Elevated calcium and alkalinity levels typically happen when you add too much of your additives.  Whether that was a single accidental overdose or a slow creep over time with your daily dose, the levels need to be corrected.  Elevated calcium and alkalinity levels can stress out corals to a point at which they will stop growing and also put you at risk of a precipitation event. 

The good news, you can just stop dosing calcium and alkalinity additives and the levels will naturally come down. You can also just do a series of water changes if you find yourself drastically over the target levels. Once you're back on target, re-adjust your daily dosing amount to meet your tank's demand. Remember your levels climbed up for a reason, so you must adjust the amount of additive you use on a daily basis to get back on track moving forward.  

Calcium and Alkalinity Out Of Balance

Maintaining the perfect ratio of calcium to alkalinity is important. If one of the two rises and the other falls, you must get back in the balance right away. It might be calcium is high and alkalinity is low, or vice versa. Regardless, just perform a series of water changes to get back on track.  Avoid the urge to try and use additives to adjust your levels as a beginner because water changes are simply much easier and will correct both parameters together. 

After you are back in balance, readjust your daily dosing to meet your tank's demand.  

Low pH

PH is affected by a variety of factors in your aquarium. Most notably the amount of CO2 and alkalinity levels. Low alkalinity and too much dissolved CO2 always cause low pH. Should you experience low pH levels, here is what you can do. 

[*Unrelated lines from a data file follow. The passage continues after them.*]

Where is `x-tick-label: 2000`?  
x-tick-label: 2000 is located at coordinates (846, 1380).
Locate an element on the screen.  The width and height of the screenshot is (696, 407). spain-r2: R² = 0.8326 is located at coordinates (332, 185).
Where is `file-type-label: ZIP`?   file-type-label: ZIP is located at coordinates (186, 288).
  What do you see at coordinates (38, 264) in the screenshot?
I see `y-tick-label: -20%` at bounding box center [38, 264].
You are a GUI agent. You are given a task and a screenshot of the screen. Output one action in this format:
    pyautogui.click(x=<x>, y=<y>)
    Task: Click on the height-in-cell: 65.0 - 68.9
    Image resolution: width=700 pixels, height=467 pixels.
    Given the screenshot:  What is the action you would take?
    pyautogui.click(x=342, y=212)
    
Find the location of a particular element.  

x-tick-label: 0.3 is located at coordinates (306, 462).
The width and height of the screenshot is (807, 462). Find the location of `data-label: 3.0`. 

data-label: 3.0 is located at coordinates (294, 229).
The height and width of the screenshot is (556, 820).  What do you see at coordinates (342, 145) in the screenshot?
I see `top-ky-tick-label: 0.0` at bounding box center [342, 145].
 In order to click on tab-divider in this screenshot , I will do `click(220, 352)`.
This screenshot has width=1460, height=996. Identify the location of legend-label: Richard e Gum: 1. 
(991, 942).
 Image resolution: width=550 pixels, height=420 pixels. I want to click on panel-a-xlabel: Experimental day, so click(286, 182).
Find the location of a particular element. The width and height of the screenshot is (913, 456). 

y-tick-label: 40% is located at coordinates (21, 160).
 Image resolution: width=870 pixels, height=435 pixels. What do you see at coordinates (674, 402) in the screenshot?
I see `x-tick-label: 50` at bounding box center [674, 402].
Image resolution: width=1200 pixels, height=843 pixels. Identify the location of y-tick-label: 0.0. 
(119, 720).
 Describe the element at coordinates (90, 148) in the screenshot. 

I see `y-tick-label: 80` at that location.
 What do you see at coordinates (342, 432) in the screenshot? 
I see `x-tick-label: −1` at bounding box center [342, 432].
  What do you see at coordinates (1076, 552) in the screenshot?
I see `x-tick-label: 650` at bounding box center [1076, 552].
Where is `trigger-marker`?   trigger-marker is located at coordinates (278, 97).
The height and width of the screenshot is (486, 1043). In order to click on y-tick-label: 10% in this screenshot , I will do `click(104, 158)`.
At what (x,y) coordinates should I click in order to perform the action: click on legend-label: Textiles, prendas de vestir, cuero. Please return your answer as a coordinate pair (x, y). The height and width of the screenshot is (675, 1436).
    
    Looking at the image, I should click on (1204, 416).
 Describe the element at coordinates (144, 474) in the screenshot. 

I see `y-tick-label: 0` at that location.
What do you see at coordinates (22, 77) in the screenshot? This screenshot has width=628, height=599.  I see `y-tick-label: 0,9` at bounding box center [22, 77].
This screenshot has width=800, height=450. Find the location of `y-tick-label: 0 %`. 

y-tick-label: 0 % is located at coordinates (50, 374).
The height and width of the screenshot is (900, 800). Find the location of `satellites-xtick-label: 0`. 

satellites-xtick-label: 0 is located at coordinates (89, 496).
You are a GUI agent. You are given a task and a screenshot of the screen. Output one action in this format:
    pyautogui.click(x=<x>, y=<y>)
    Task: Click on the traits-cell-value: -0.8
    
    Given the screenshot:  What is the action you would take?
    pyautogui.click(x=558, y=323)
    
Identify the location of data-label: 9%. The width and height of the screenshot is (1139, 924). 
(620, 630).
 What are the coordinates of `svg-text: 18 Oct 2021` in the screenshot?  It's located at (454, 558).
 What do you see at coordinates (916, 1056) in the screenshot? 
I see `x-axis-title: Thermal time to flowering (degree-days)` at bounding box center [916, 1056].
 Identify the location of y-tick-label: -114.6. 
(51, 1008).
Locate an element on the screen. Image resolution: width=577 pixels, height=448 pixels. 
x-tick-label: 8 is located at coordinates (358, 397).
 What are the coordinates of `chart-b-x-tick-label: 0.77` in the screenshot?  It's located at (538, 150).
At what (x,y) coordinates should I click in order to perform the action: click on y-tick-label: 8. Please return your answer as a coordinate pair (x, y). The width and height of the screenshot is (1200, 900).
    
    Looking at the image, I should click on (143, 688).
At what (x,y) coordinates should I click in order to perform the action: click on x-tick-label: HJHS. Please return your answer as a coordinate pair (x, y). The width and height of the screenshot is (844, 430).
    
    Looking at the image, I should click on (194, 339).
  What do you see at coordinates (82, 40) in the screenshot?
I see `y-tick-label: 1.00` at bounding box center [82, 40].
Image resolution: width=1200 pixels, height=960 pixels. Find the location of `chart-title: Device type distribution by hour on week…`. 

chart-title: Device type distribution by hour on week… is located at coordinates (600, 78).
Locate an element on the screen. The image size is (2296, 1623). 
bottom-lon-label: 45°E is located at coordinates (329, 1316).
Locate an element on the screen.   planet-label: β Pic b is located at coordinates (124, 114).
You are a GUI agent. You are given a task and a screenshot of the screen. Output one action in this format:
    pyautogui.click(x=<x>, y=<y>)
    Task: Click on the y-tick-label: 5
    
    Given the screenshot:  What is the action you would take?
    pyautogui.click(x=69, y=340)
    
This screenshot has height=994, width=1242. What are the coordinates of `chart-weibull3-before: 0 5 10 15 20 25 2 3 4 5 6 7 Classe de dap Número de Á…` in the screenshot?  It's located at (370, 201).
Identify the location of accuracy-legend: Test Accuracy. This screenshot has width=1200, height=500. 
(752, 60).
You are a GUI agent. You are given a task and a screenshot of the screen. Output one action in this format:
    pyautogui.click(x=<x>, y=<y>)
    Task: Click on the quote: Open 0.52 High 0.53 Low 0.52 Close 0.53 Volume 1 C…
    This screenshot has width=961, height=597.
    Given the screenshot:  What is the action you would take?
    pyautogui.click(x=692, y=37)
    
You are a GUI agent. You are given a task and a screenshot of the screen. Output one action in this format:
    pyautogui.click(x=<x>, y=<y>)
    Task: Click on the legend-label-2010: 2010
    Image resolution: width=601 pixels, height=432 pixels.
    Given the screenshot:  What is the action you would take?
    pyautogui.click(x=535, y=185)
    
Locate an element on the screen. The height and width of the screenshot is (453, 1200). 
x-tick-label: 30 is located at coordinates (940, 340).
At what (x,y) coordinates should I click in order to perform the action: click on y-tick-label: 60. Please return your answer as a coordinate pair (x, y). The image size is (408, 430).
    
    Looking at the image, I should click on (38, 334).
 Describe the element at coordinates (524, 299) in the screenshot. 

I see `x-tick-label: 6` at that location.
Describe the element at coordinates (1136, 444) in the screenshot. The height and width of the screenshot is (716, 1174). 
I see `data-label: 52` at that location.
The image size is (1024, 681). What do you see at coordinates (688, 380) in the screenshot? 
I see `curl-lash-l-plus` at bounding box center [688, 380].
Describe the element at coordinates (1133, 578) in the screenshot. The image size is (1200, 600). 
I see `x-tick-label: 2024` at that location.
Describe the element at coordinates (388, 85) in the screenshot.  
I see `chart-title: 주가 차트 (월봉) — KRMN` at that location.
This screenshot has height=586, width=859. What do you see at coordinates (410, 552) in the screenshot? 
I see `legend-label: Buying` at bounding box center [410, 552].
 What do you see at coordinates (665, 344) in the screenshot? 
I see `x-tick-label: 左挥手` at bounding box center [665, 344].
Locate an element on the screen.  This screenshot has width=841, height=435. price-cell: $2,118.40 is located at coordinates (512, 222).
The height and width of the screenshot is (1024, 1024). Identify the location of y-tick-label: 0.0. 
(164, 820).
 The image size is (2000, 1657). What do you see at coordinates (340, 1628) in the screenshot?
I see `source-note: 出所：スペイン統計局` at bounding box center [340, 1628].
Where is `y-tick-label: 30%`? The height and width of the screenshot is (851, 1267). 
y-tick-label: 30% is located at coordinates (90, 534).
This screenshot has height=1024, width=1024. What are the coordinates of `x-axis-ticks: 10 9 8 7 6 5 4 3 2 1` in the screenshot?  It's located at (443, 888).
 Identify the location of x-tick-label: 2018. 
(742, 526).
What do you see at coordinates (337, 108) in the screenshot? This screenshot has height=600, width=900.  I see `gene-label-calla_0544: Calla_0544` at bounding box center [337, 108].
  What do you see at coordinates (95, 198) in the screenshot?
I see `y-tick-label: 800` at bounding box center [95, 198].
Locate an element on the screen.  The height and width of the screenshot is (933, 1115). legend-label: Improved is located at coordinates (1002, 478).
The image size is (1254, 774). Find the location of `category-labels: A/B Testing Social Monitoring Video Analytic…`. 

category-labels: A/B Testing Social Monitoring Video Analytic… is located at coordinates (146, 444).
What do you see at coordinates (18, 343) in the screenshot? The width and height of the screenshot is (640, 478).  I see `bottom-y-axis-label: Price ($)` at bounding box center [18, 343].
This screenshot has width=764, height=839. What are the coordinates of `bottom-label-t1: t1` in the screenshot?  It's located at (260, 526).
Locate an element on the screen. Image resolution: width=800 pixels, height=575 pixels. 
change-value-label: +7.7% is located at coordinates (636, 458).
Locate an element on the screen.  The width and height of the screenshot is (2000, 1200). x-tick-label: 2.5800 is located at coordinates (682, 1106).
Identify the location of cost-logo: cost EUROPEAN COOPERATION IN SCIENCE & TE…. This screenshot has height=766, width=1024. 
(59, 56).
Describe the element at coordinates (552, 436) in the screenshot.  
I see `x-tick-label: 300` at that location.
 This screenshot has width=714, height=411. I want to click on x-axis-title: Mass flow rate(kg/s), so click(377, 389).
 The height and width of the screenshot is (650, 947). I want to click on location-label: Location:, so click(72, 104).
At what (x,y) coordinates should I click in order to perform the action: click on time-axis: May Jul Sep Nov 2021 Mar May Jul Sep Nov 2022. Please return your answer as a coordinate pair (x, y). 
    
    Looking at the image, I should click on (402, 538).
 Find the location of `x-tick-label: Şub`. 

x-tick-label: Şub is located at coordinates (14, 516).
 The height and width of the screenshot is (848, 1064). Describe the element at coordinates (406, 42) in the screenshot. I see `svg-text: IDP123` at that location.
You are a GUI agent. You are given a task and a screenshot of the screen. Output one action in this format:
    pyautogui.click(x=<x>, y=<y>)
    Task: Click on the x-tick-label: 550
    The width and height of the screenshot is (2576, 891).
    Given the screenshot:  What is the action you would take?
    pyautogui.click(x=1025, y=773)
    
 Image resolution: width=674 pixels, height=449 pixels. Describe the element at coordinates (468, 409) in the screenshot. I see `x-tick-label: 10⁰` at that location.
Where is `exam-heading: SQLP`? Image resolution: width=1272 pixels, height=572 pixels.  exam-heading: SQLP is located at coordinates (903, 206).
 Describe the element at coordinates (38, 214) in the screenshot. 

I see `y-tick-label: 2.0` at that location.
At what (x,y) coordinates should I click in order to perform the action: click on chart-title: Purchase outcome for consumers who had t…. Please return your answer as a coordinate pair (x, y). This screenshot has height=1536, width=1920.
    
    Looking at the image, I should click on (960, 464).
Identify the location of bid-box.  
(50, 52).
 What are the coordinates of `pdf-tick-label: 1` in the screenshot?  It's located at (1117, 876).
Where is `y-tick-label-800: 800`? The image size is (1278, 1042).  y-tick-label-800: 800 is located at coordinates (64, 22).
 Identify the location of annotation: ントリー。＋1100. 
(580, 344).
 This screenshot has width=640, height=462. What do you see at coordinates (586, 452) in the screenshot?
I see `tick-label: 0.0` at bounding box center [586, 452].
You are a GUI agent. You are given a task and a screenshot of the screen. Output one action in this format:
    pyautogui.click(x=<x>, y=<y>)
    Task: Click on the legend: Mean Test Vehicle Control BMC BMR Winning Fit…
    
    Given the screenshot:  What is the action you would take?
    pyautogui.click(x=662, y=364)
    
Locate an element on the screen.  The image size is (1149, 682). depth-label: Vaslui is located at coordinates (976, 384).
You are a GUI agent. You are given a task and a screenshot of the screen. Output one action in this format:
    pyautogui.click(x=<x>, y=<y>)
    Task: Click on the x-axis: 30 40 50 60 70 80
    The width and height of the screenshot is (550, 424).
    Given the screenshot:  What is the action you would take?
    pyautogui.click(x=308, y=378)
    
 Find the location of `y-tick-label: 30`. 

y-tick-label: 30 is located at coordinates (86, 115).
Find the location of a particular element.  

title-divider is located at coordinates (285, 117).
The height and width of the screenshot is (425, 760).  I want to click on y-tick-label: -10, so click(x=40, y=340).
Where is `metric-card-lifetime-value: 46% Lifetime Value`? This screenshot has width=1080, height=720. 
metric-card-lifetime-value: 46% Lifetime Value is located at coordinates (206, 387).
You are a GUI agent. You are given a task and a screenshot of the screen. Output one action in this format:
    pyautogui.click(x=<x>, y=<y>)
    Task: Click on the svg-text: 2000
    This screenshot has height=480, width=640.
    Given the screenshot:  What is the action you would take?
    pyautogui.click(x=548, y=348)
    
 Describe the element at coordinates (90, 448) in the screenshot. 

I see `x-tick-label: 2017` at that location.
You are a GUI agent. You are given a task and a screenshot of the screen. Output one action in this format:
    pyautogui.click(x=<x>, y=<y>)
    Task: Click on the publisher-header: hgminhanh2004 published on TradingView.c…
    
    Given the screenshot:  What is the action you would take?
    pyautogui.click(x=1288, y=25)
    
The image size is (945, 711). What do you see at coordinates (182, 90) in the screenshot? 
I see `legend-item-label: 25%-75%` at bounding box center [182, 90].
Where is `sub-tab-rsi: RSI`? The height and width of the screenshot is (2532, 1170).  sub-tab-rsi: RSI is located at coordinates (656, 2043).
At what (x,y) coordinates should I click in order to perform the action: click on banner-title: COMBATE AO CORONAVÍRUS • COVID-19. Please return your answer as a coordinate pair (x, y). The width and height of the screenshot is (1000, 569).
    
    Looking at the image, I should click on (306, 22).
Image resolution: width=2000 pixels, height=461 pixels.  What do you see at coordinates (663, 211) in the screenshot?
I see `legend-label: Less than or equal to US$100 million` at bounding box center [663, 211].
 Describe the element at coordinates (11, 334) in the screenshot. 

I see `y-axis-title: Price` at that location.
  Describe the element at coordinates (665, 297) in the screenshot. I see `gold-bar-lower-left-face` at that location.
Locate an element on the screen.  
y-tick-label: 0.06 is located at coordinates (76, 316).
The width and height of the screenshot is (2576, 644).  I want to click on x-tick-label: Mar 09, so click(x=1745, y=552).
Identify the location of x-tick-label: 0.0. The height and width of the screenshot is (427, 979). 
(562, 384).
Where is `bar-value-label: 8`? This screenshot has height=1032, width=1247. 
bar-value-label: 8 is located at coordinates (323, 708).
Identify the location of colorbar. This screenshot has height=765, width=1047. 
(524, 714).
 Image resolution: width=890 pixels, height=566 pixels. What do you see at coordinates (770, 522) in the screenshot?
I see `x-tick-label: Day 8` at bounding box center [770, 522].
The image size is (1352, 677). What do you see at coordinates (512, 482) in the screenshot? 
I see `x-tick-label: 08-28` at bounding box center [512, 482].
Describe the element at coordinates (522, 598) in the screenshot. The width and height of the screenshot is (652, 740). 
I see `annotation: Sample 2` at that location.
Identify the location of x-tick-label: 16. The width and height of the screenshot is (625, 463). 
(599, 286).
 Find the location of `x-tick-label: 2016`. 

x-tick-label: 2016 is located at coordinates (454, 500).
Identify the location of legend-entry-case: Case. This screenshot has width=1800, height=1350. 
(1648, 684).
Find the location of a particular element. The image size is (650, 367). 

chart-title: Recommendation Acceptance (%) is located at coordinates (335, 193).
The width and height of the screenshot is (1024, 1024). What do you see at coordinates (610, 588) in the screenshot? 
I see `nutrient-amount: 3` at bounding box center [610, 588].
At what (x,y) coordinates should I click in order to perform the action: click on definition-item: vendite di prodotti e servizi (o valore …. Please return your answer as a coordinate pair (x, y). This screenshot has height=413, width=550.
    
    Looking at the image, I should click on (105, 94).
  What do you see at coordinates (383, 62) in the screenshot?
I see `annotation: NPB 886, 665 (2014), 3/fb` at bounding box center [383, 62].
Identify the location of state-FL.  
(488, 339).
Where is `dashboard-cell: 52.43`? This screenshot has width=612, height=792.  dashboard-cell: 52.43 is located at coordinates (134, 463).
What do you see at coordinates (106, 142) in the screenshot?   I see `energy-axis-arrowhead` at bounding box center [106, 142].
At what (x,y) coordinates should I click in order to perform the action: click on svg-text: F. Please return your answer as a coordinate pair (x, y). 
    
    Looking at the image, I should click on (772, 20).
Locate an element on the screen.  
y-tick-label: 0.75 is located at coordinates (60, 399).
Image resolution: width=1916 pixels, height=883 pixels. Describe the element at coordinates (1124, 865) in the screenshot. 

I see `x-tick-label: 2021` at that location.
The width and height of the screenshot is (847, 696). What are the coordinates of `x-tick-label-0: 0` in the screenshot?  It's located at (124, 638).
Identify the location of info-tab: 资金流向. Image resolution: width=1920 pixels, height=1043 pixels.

  • Verify you're maintaining the proper stable alkalinity level in your aquarium
  • Open a window to allow for better air exchange around the tank

If you cannot seem to get the pH above 8.0, it's not going to kill your tank. It just means there is too much CO2 being dissolved into the water and your corals will just grow a little slower. As long as you keep the pH above 7.8, the tank will be safe.  Shoot for 8.3 but if it just doesn't work out, don't fret and just focus on stability among your calcium, alkalinity, and magnesium. 

Can't Raise dKH

Related to the above low pH, sometimes you just can't get your dKH above 8.0. While we tell you to shoot for 9.0 dKH, anything above 7 is safe. In cases where elevated CO2 is a problem and pH is low, dKH can be difficult to raise.  So if this is your tank, just keep that alkalinity within the  7 - 8 dKH range and be sure that pH is above 7.8 pH at all times.  If you fall out of range, immediately do some water changes and be sure a window is open to get the tank back in balance.